§ **Stored items**:
- - - -

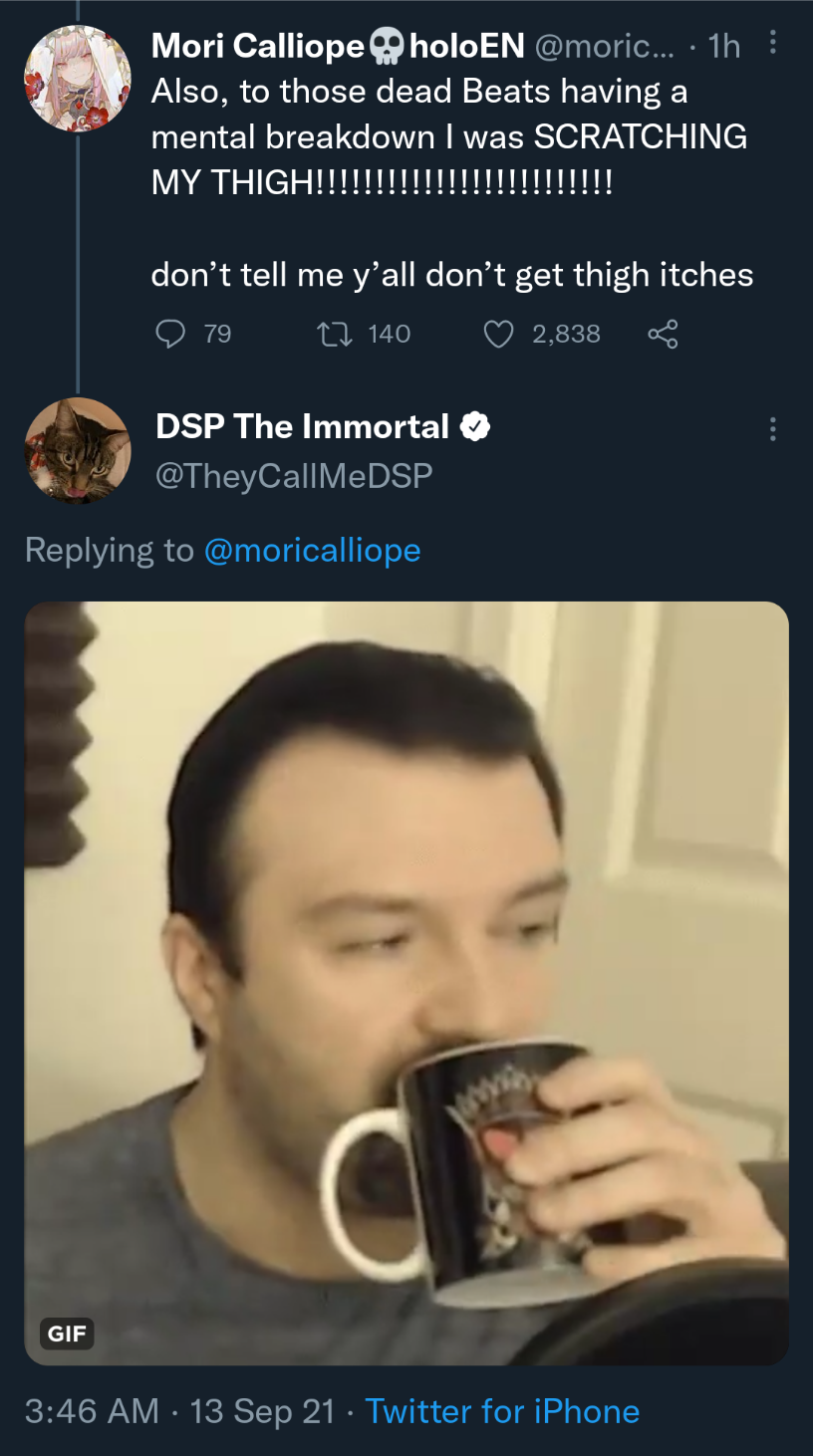Open DSP The Immortal's cat avatar

78,450
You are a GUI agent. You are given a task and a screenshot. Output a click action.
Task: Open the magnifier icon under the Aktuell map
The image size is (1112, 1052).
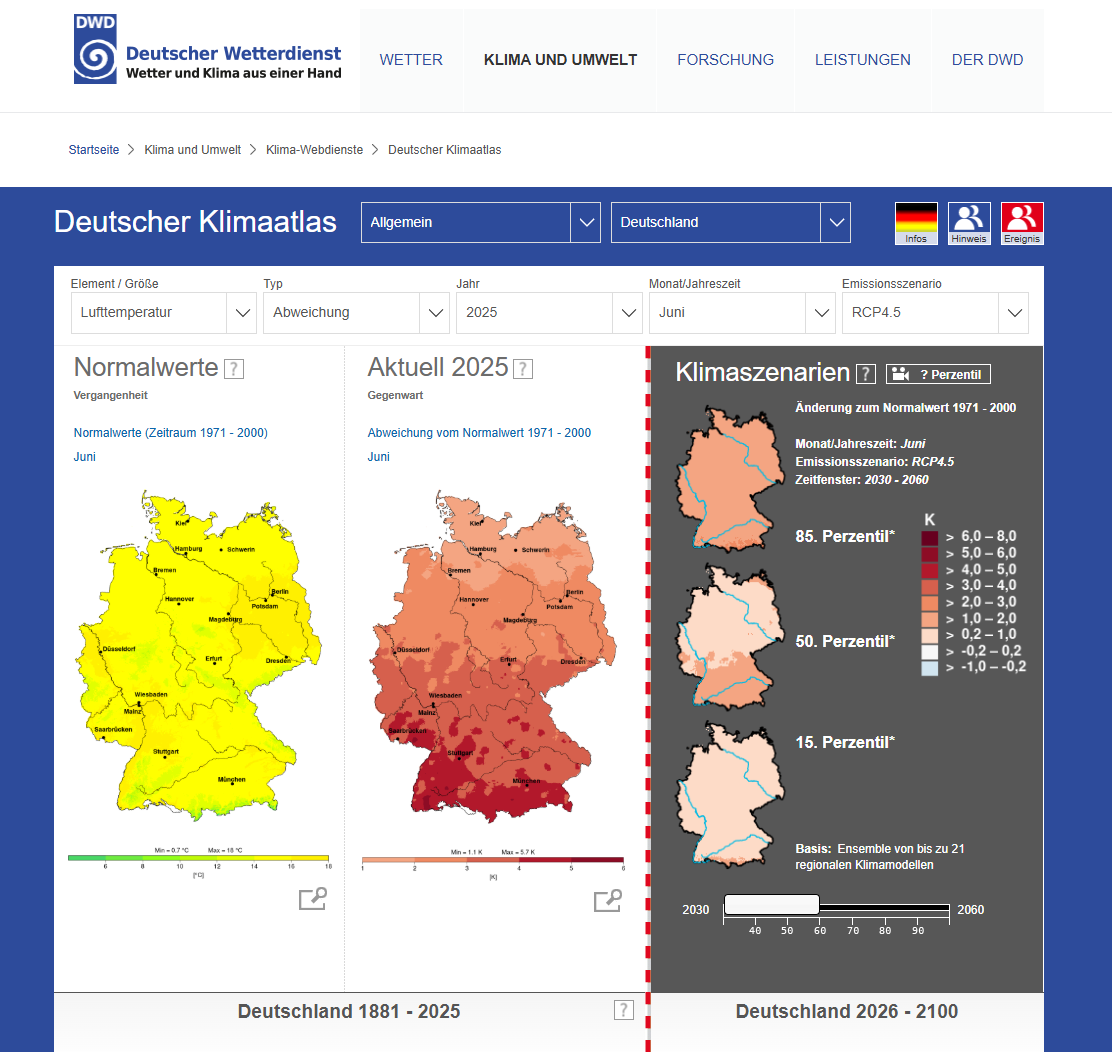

- - - -

§ **What you are asked to do**: What is needed is a word-for-word repeat of every line from the line with "Task: Open the" to the end of the entries above; leave out the pictures.

§ **Completed task**:
Task: Open the magnifier icon under the Aktuell map
The image size is (1112, 1052).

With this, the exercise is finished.